While the U.S. still has the highest earning potential for both online media and entertainment companies, emerging markets like China, India, Russia, and Mexico are quickly catching up. A new report by Ernst & Young says growth will be fueled by rapidly increasing Internet penetration. There are expected to be two billion broadband connections by 2016 in the emerging markets covered by the report, twice that of mature markets Smartphone shipments to emerging markets will also double between 2014 and 2018.
China, the top emerging market for online media companies, is expected to have 500 million wireless broadband connections by 2016 (to put that number in context, it has a population of 1.36 billion).
The country’s regulations, however, make it an infamously difficult market for foreign companies to enter. Facebook and Google are just two U.S. tech giants that have been blocked or restricted.
For example, Google Play is unavailable in China, which means that over a hundred alternative app stores have sprung up for Android users. Even though developers in China can now make money from Google Play stores in 130 international markets, they are still blocked from selling apps in their own country. Google Play’s lack of availability in China also means overseas Android developers have a difficult time taking advantage of its highly-developed (and still rapidly growing) smartphone ecosystem unless they find a local distribution partner.
India also presents challenges for online media companies because of limited smartphone and broadband penetration. Telecoms are gradually beginning to launch 4G service, but Ernst & Young says India is still not expected to generate much online advertising revenue in the near-term, especially in comparison to other emerging markets. Its online advertising market is expected to reach just $1 billion next year, compared to China’s forecast for $23 billion.

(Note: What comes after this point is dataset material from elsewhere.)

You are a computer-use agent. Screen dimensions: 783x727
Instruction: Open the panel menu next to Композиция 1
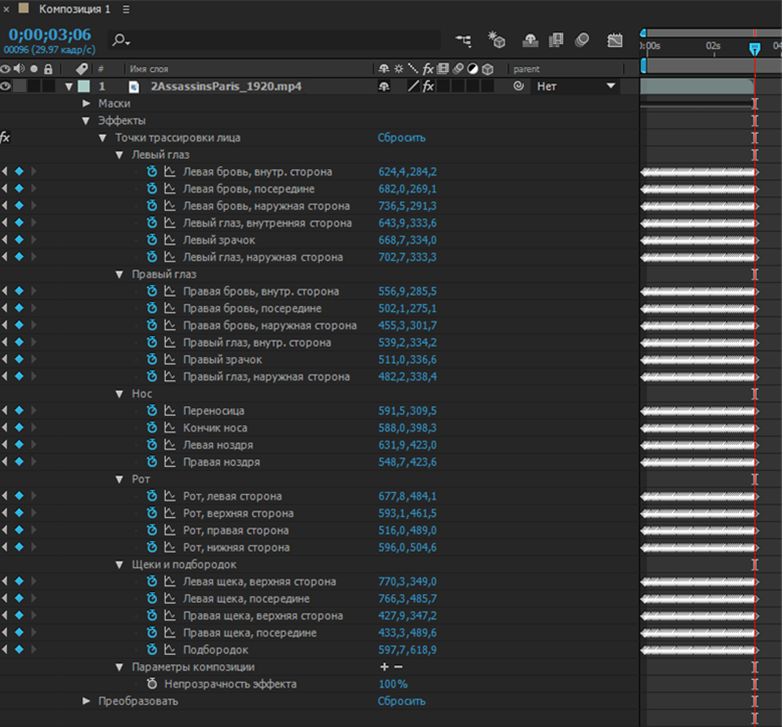(125, 9)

On the other hand, India will not only have 300 million wireless broadband connections by 2016, but it will also become the country with the youngest average age (29) by 2020, which means there are plenty of long-term growth opportunities. Furthermore, the increasing availability of affordable smartphones from makers like Xiaomi and Micromax means that India is one of the fastest growing markets in the Asia Pacific region.
Russia, meanwhile, enjoys higher penetration rates for both broadband (87 percent) and smartphones (50 percent) but, like China, it presents several significant roadblocks for foreign companies. Ernst & Young says that out of the countries included in its report, Russia ranks the lowest in political stability and also has the highest level of digital piracy.
Furthermore, last fall Russia introduced a law limiting foreign ownership of media, which means that many companies will have to sell part or all of their stakes by 2017.
Another difficult market to enter for foreign companies is Mexico, because it has “a higher perception of bribery and corrupt practices,” says the report, which means media and entertainment companies have to deal with a higher risk for fraud.
Its smartphone penetration is also just 21 percent, much lower than other Latin American countries like Argentina and Brazil. On the other hand, Mexico’s per capita consumer spending is the highest among emerging markets covered by the study, at $11,000 per person.